Segment Start: Given records

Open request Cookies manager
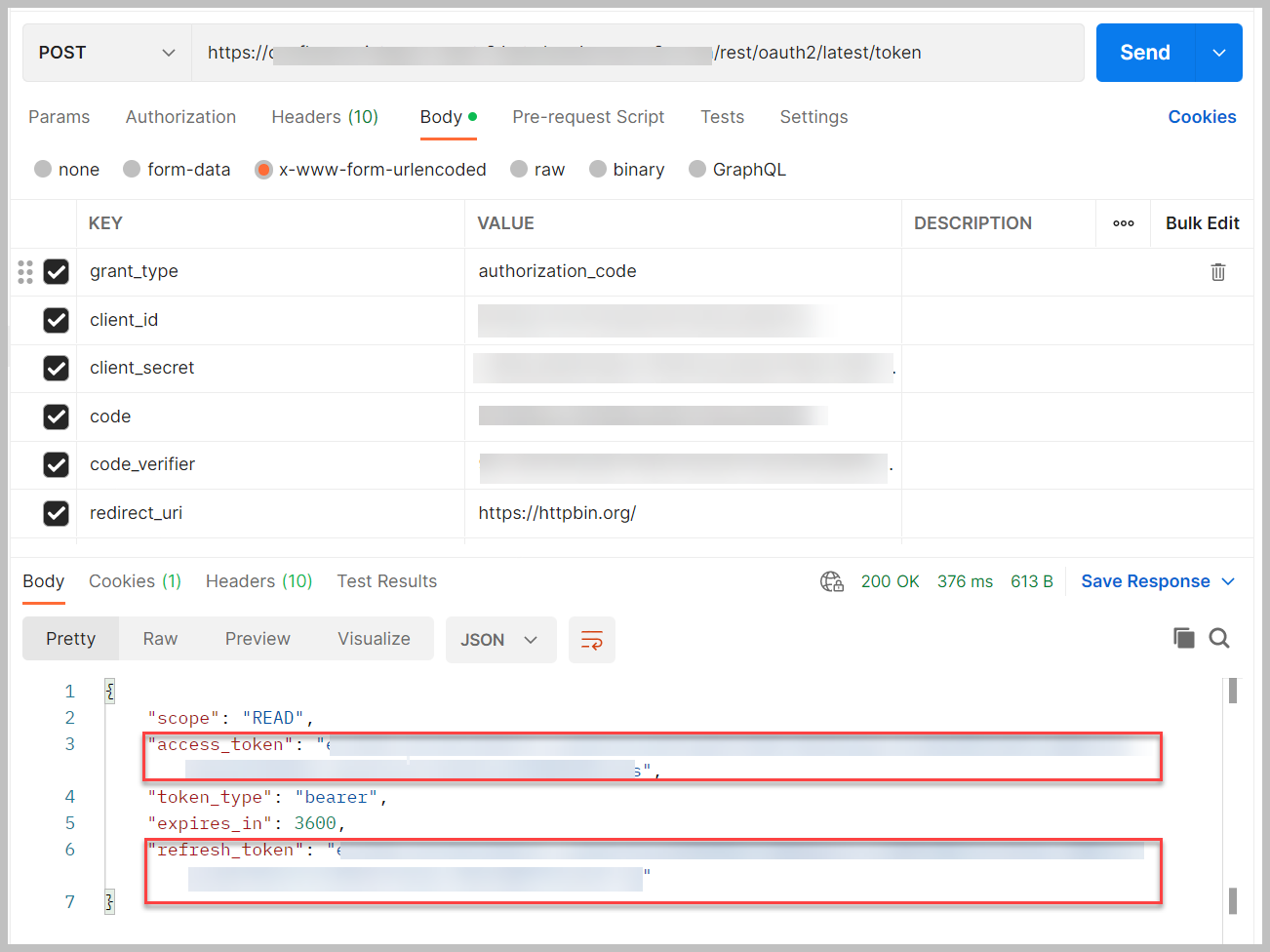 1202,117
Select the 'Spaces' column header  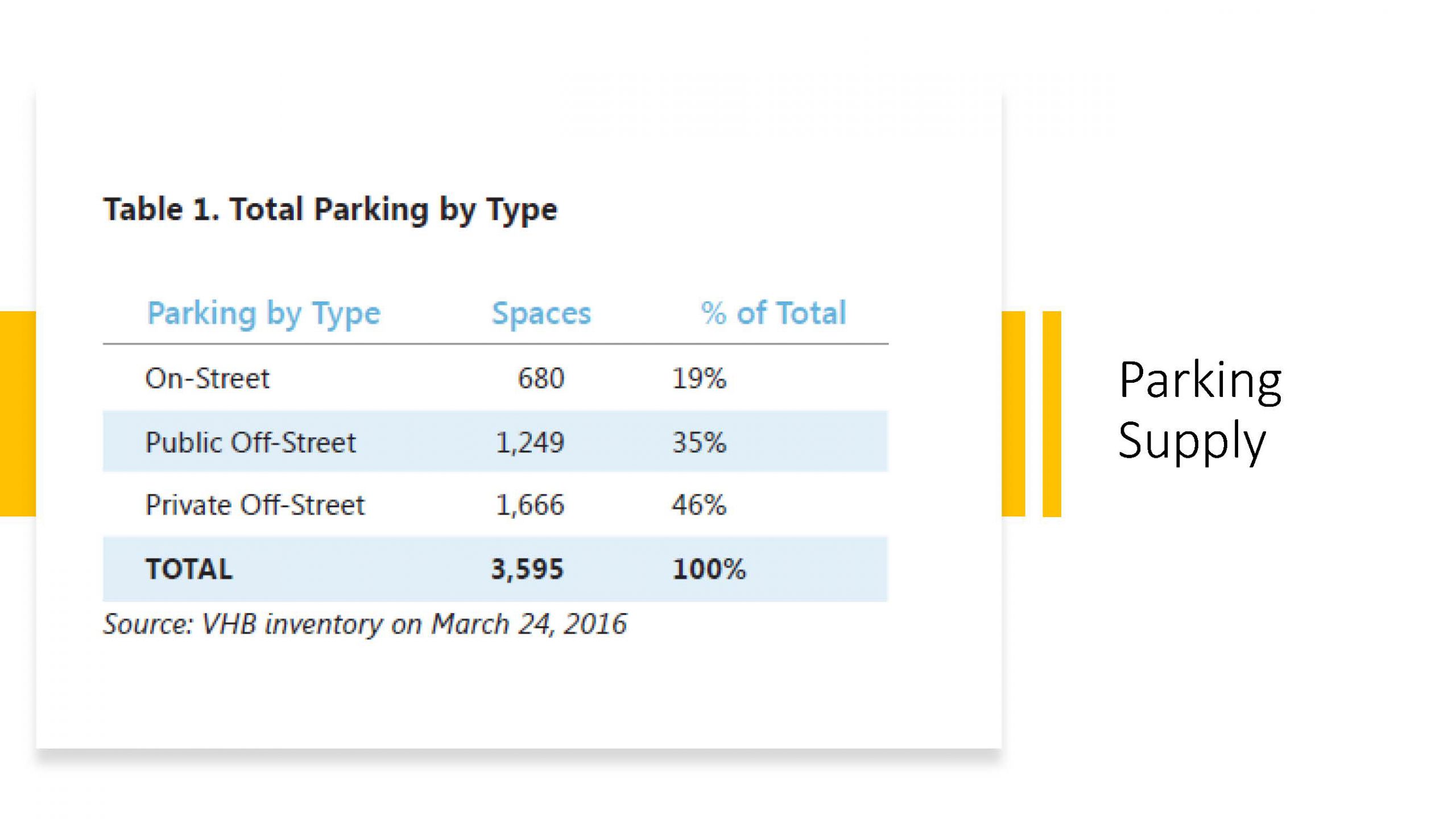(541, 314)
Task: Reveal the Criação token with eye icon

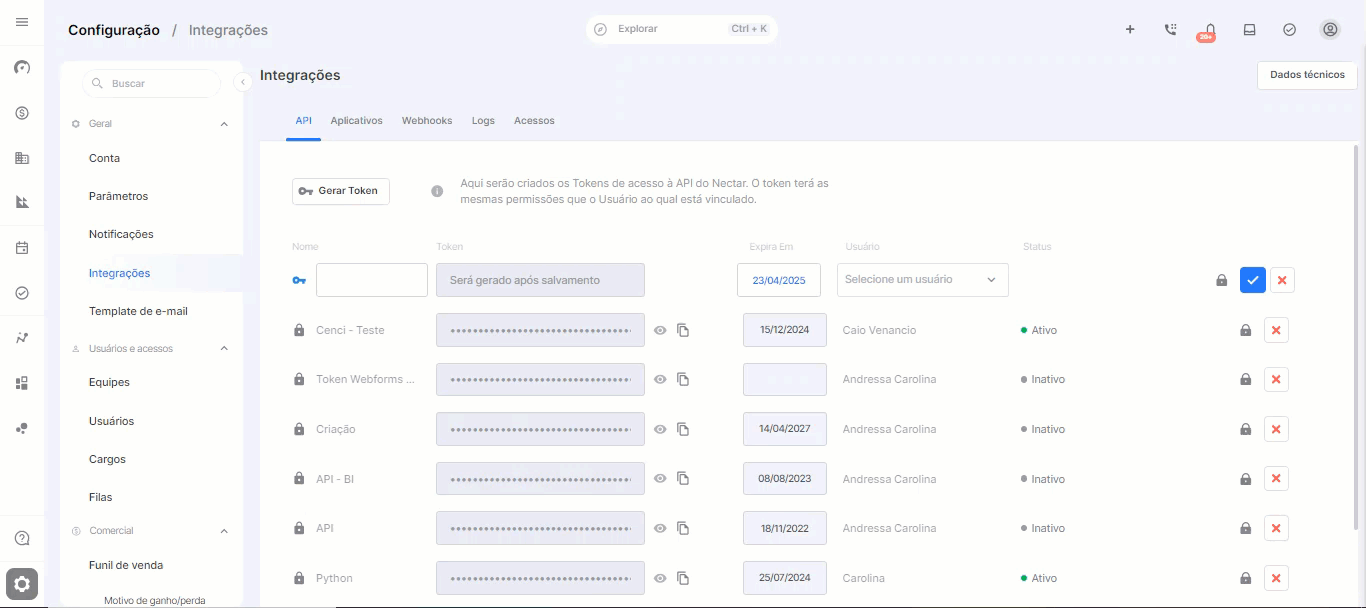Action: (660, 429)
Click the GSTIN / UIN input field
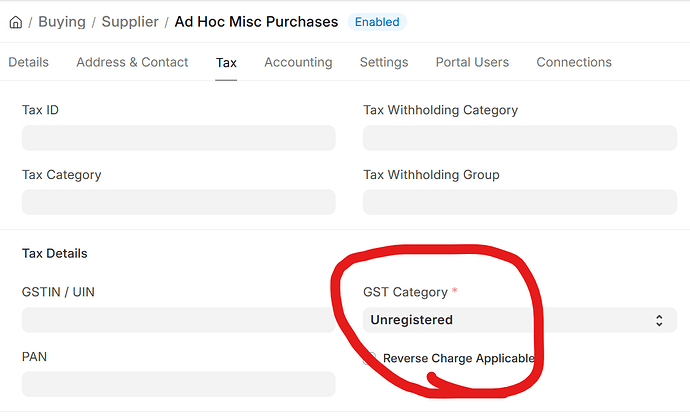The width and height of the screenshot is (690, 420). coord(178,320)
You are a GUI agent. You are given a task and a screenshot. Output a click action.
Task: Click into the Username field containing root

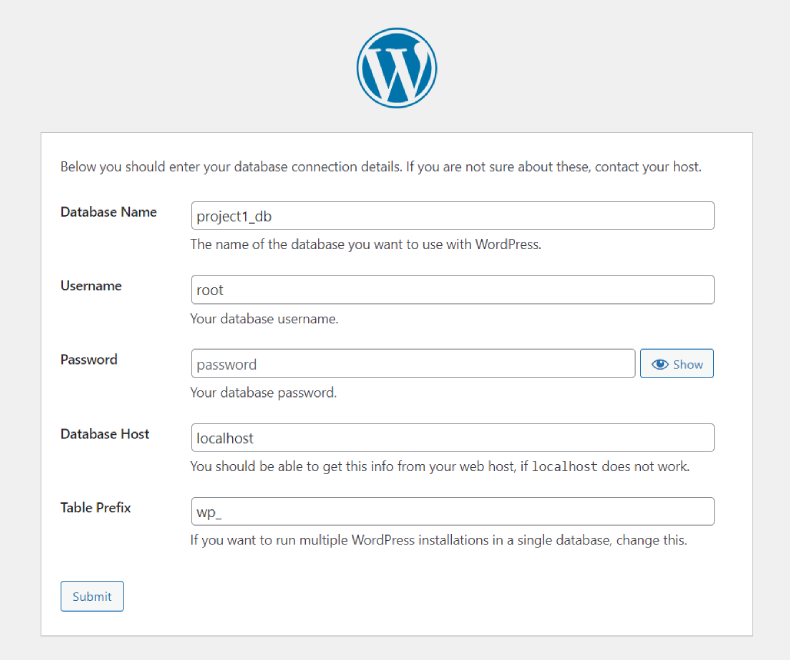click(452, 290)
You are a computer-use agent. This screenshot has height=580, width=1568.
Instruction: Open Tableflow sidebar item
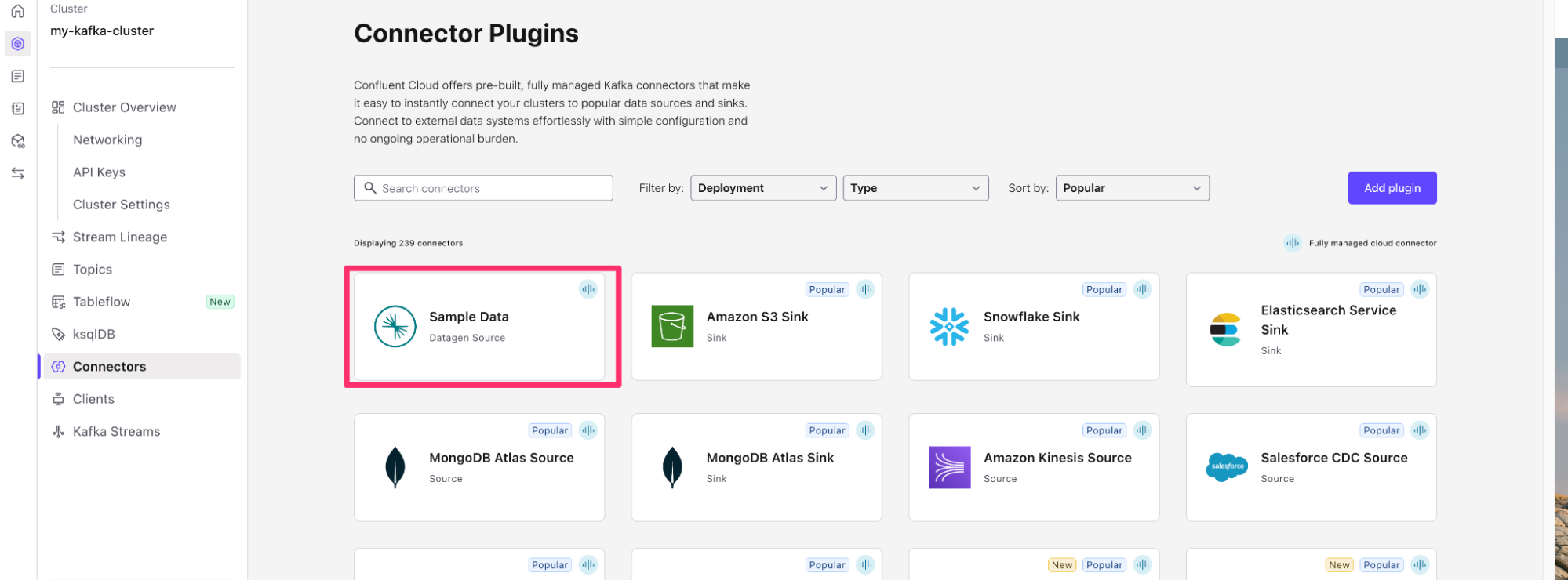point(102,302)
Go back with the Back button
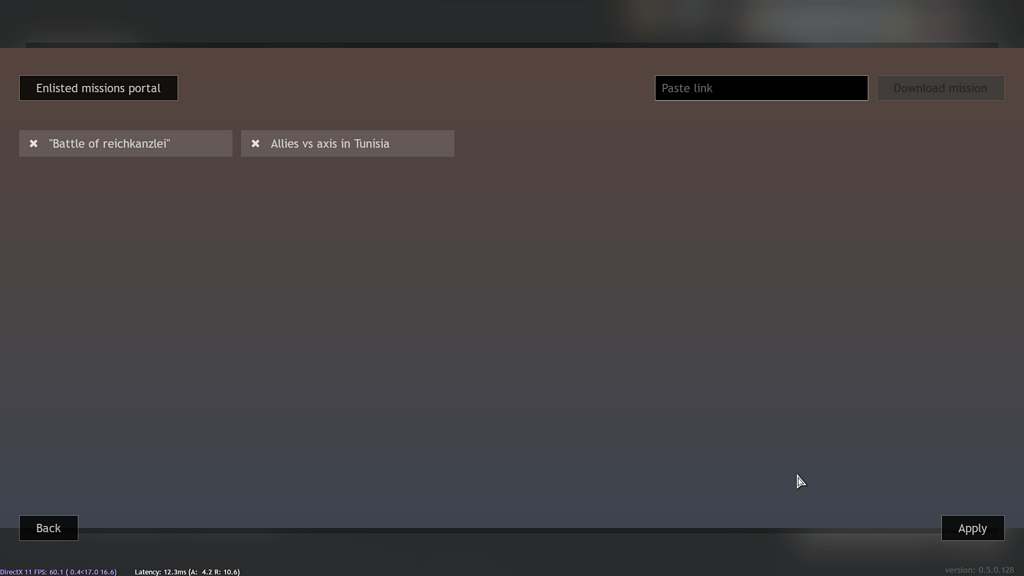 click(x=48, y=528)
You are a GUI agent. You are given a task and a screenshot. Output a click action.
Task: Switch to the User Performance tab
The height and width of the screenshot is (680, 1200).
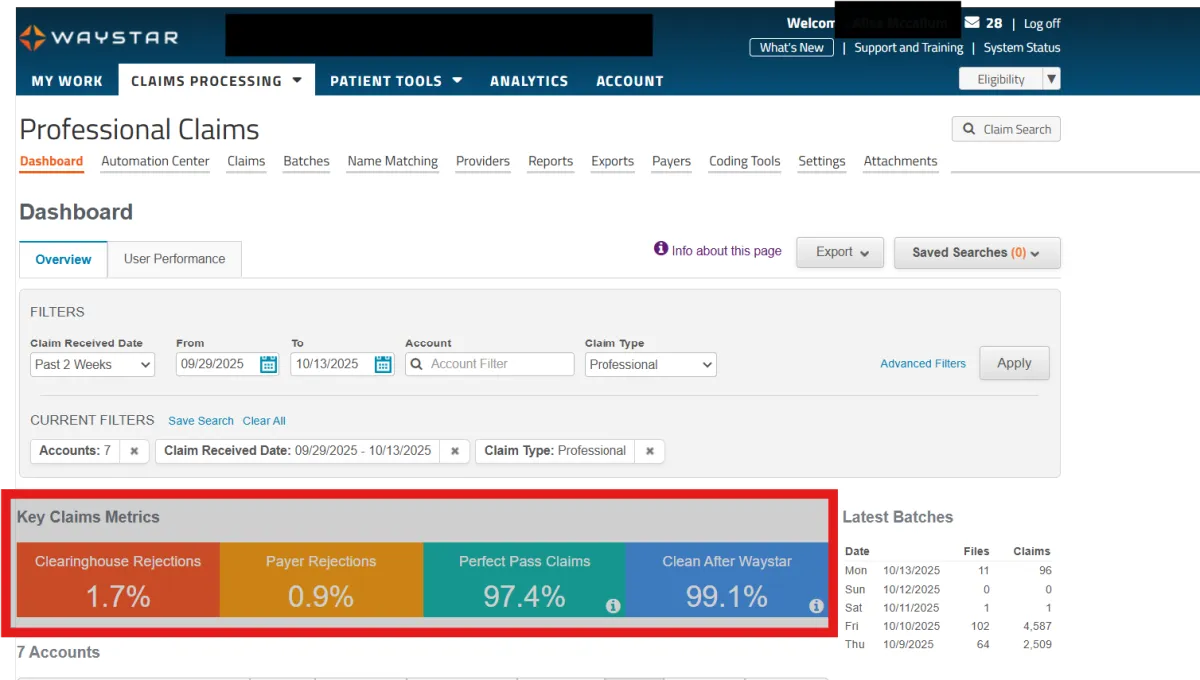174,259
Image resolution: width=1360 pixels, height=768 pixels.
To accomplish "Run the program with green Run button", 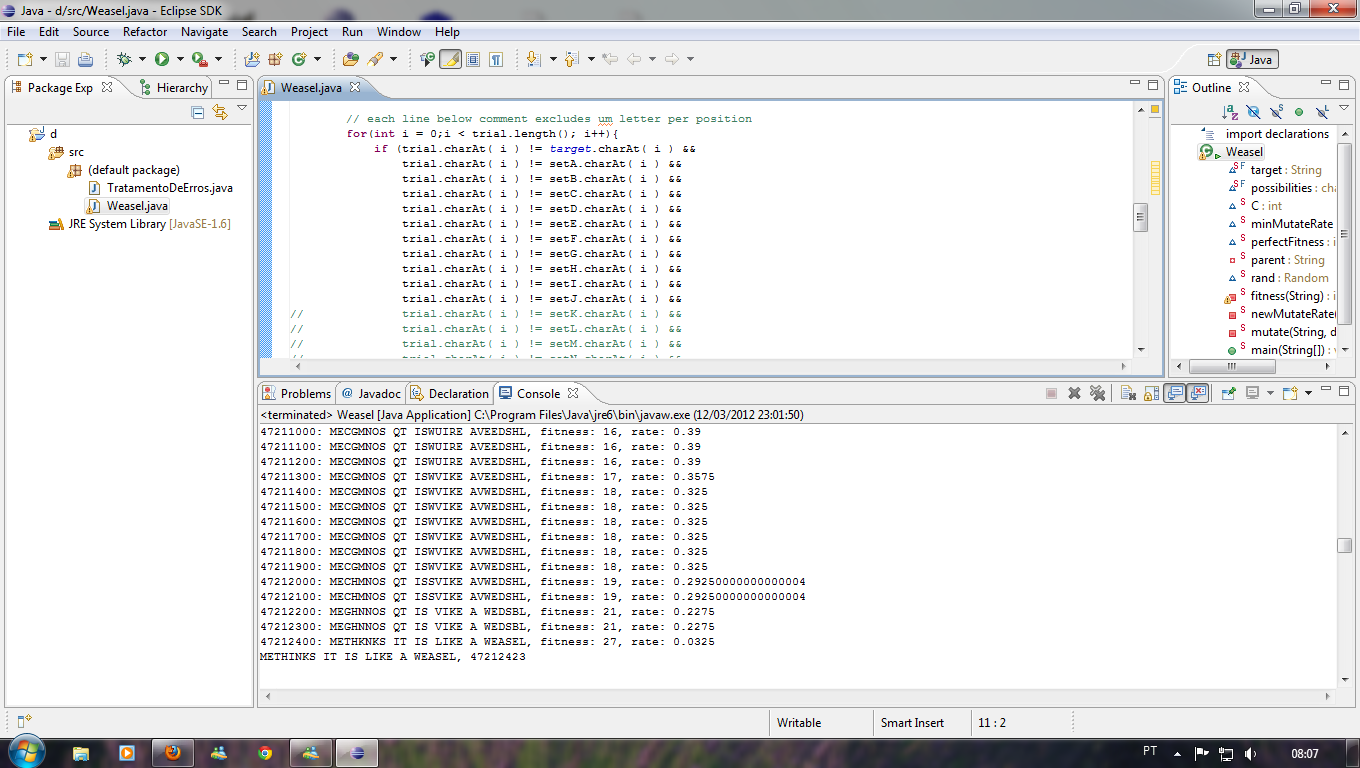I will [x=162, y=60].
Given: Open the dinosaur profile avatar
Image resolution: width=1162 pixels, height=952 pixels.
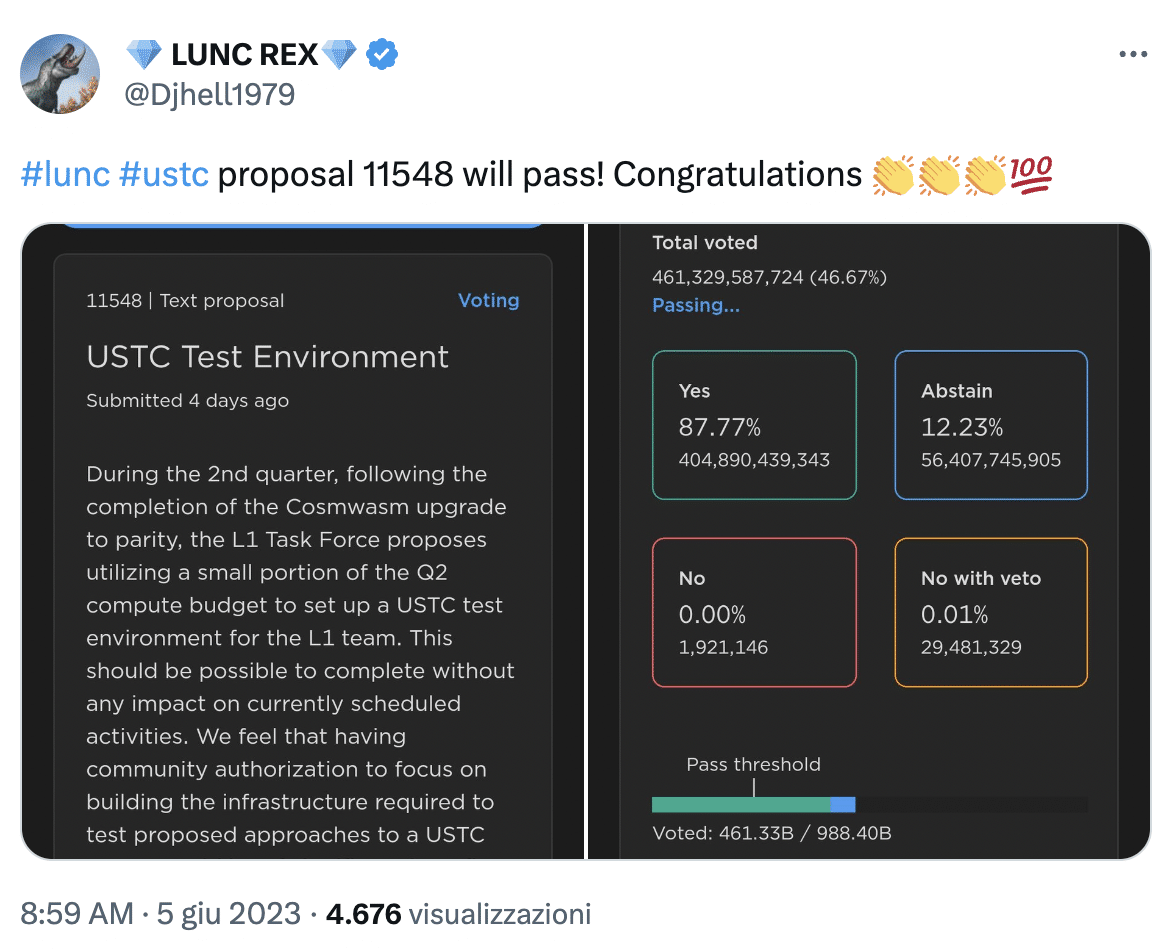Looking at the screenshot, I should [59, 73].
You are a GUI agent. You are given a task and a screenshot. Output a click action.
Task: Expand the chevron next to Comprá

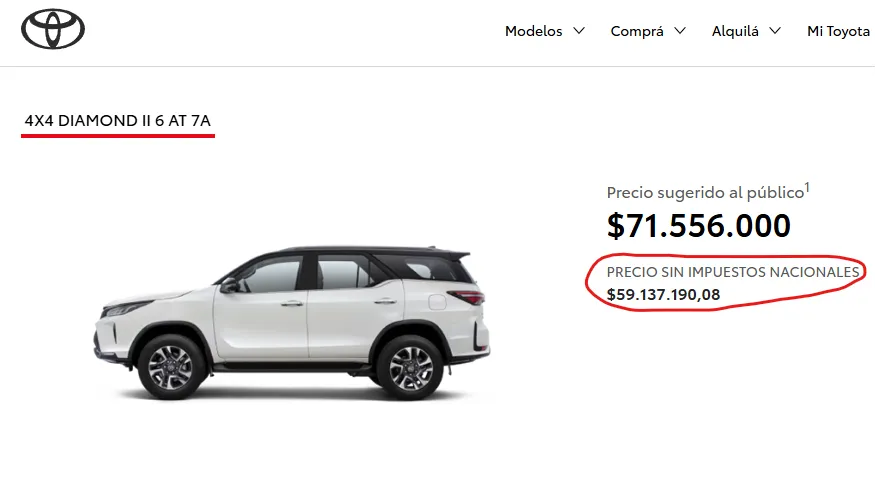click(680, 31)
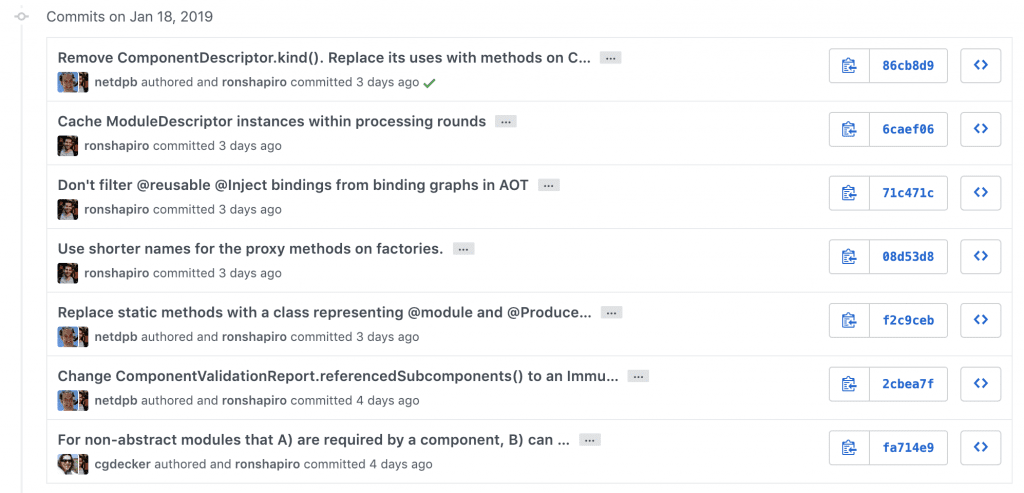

Segment End: Given records

Problem: Copy the entries above exactly, but only the stretch from the line containing "Instruction: Open Tableflow sidebar item" through the line containing "Image resolution: width=1360". Keep both end lines; drop the pictures.

Expected output:
Instruction: Open Tableflow sidebar item
point(102,302)
Go back with the Back button
 click(x=48, y=528)
You are a GUI agent. You are given a task and a screenshot. Output a click action.
Task: Switch to the User Performance tab
The height and width of the screenshot is (680, 1200).
174,259
Image resolution: width=1360 pixels, height=768 pixels.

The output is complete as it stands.